MATERIAL SUPPLIED Block Start

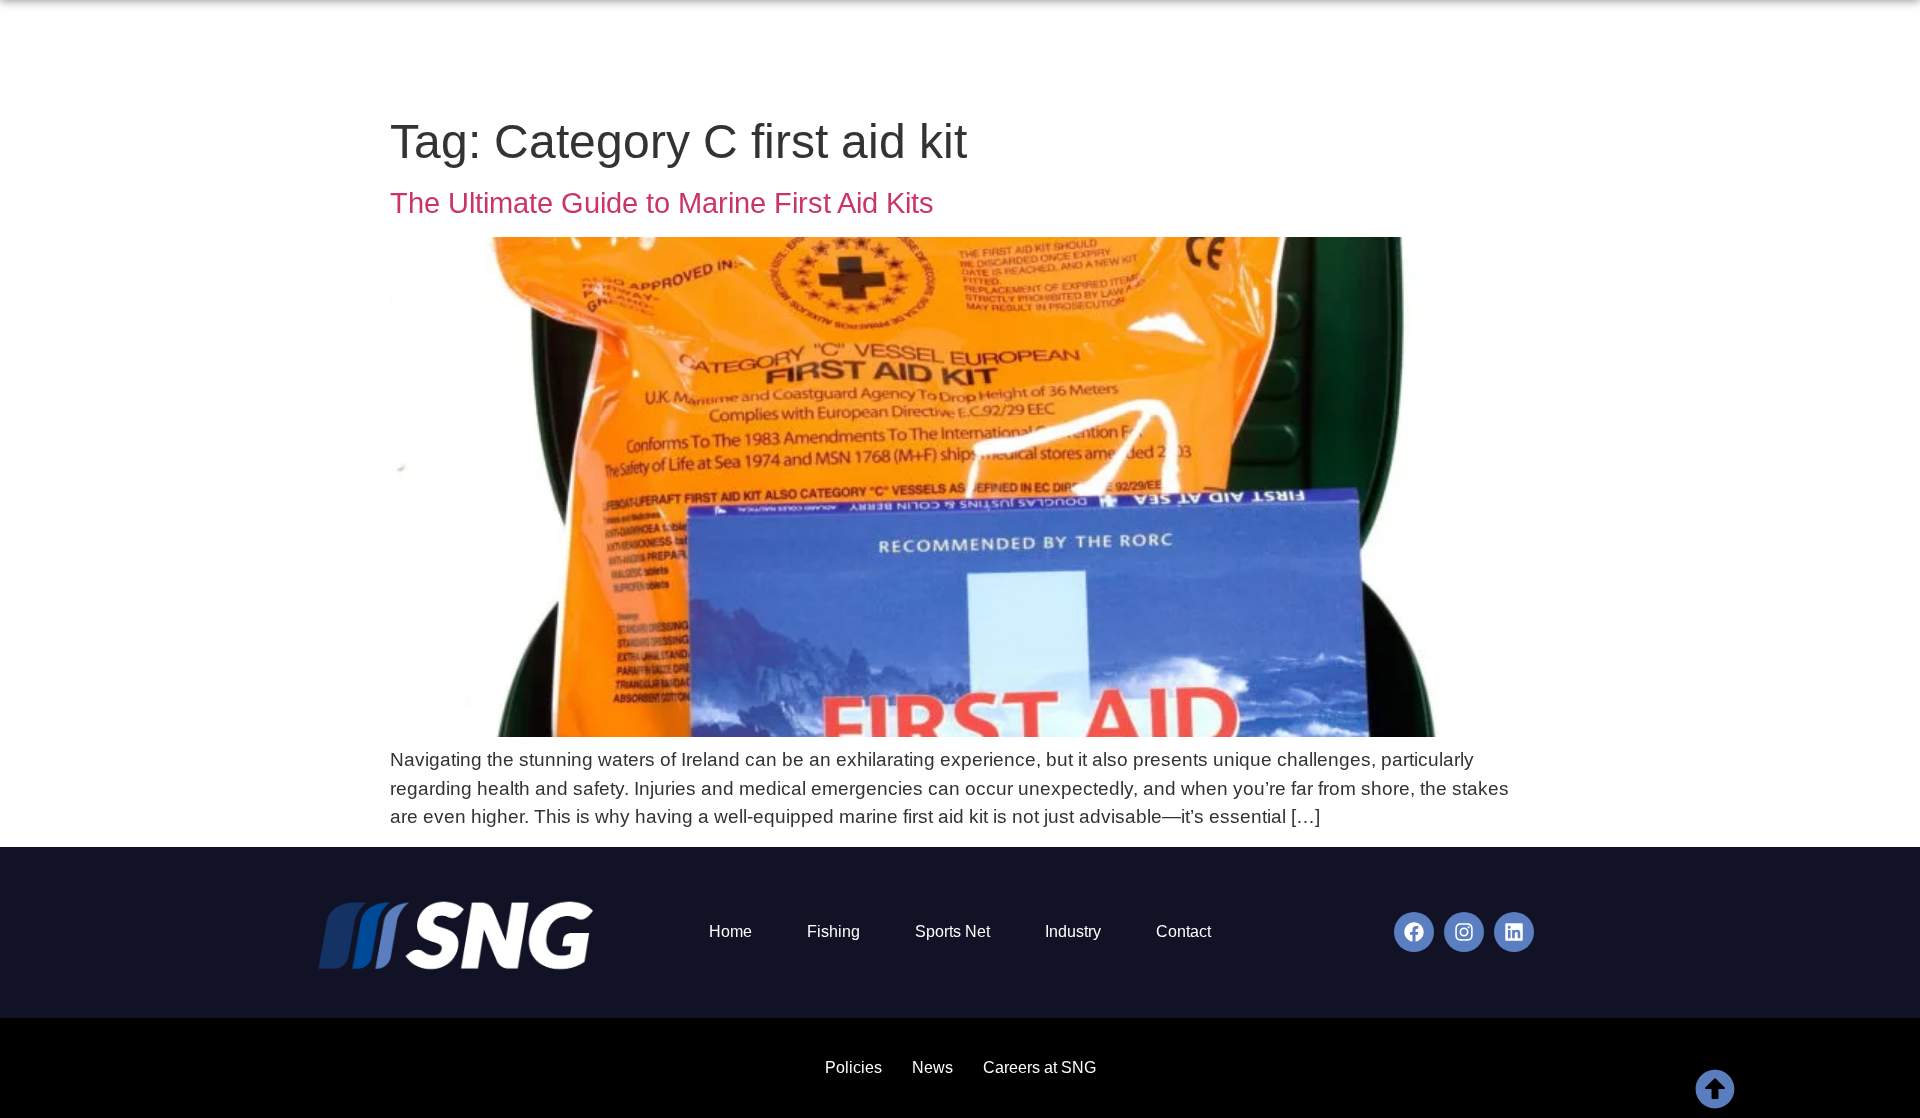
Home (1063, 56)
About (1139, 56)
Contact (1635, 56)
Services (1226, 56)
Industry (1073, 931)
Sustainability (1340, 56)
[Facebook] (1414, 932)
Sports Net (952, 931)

MATERIAL SUPPLIED Block End

== ASSIGNMENT ==
Send back the listing exactly as it stands. Do not include the pictures.

== WRITTEN RESPONSE ==
Home (1063, 56)
About (1139, 56)
Contact (1635, 56)
Services (1226, 56)
Industry (1073, 931)
Sustainability (1340, 56)
[Facebook] (1414, 932)
Sports Net (952, 931)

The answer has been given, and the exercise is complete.